The soldiers from the 20th Motorized Rifle Division, part of the Eighth Army of Russia's southern military district, "inflicted severe bodily injuries on Colonel Musurbekov." Colonel Musurbekov died from his injuries in a hospital. The troops suspected of carrying out the attack changed out of their uniforms into civilian clothes and then left their base in Simferopol, fleeing to the neighboring Russian region of Krasnodar. Increasing numbers of Russian troops have deserted the war in recent months. There have been numerous reports of low morale, poor equipment and training, as well as problems with command.

 

Mobilized Russian troops have beaten to death the deputy commander of their regiment in the occupied peninsula of Crimea before fleeing the scene, according to Ukrainian intelligence.

The soldiers from the 20th Motorized Rifle Division, part of the eighth Army of Russia's southern military district, "inflicted severe bodily injuries on Colonel Musurbekov," on November 1, Ukraine's intelligence service said, according to a translation, without giving the commander's first name. That same day, the troops suspected of carrying out the attack changed out of their uniforms into civilian clothes and then left their base in the Simferopol district, fleeing to the neighboring Russian region of Krasnodar.

Ukraine's General Staff has said that there are increasing numbers of Russian troops deserting the war in Ukraine. There have been numerous reports since the start of Vladimir Putin's full-scale invasion of low morale, poor equipment and training, as well as problems with command.

In August this year, a group of Russian soldiers in Ukraine's occupied Kherson oblast released a video appeal to the Committee of Soldiers' Mothers of Russia, in which they describe their morale as being "below floor level." In the latest case, Ukrainian intelligence said that, six days after the beating, Colonel Musurbekov died from his injuries in a hospital in Simferopol. Newsweek has contacted the Russian Defense Ministry for comment by email. We have not as yet been able to verify the claims of Ukrainian intelligence.

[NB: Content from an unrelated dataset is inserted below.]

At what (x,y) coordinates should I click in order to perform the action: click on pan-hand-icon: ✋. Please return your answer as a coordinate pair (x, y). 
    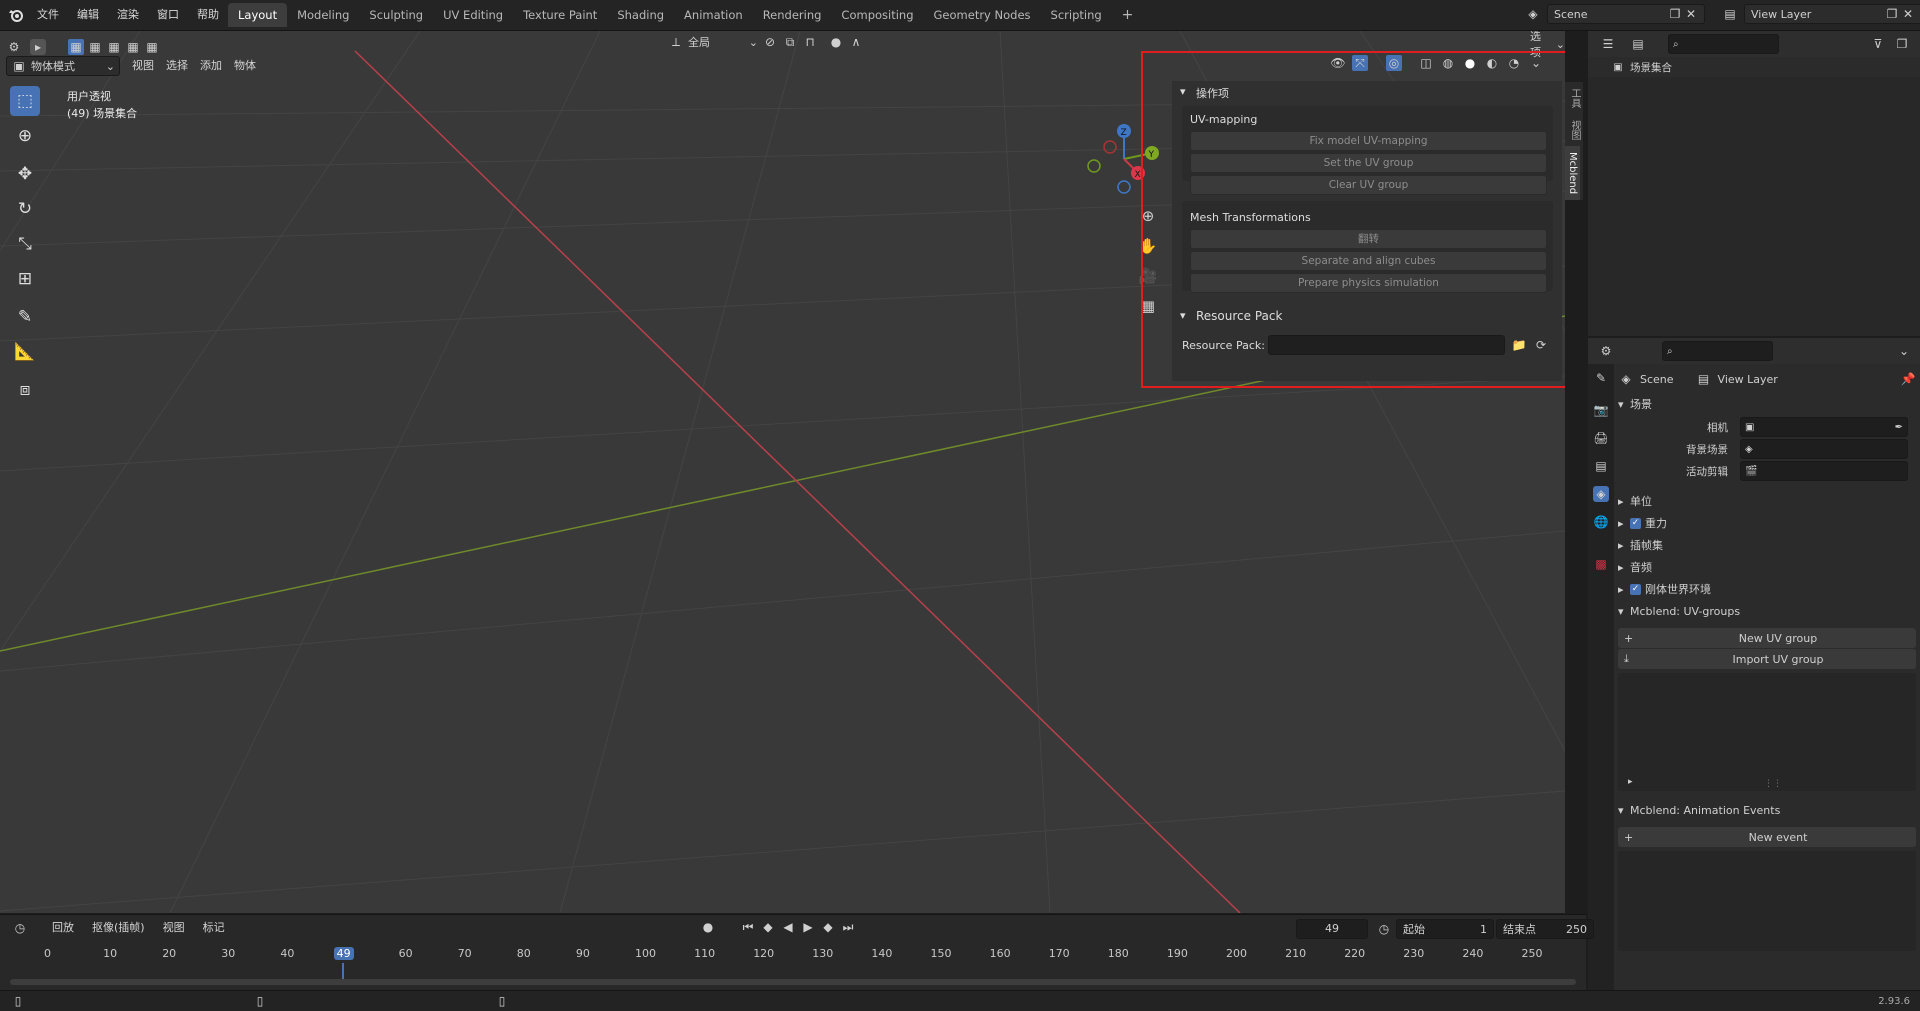
    Looking at the image, I should click on (1148, 246).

In reporting the latest case, Ukrainian outlet RBC Ukraine noted how there had been a number of other cases of Russian troops deserting in recent months.

On May 25 this year, near Svatove, Ukraine's eastern Luhansk oblast, around 20 mobilized Russian troops escaped after stealing a truck. On June 9, around 90 Russian soldiers in the occupied town of Arapivka, in the same region, also deserted.

 

In May, seven armed soldiers, who had been former prisoners, escaped from a military unit in Soledar, in the Russian-occupied territory of the Donetsk oblast, according to the news agency Tass. Three of them were later detained.

Ukrainian outlets reported on Friday how two men, who said they were from the assault brigade of the 76th Guards Air Assault Division, said that a commander shot dead a subordinate for insulting him in Berdyansk, in Ukraine's Zaporizizhia oblast.

The NGO "Go by the Forest," which helps Russians avoid conscription, has said that, in the first year since Putin announced a partial mobilization in September 2022, it knew of at least 500 soldiers who had deserted and left Russia, although the NGO believed this was an underestimate.

 

Many had gone to the former Soviet countries of Armenia or Kazakhstan, the NGO told the German news outlet Deutsche Welle in September.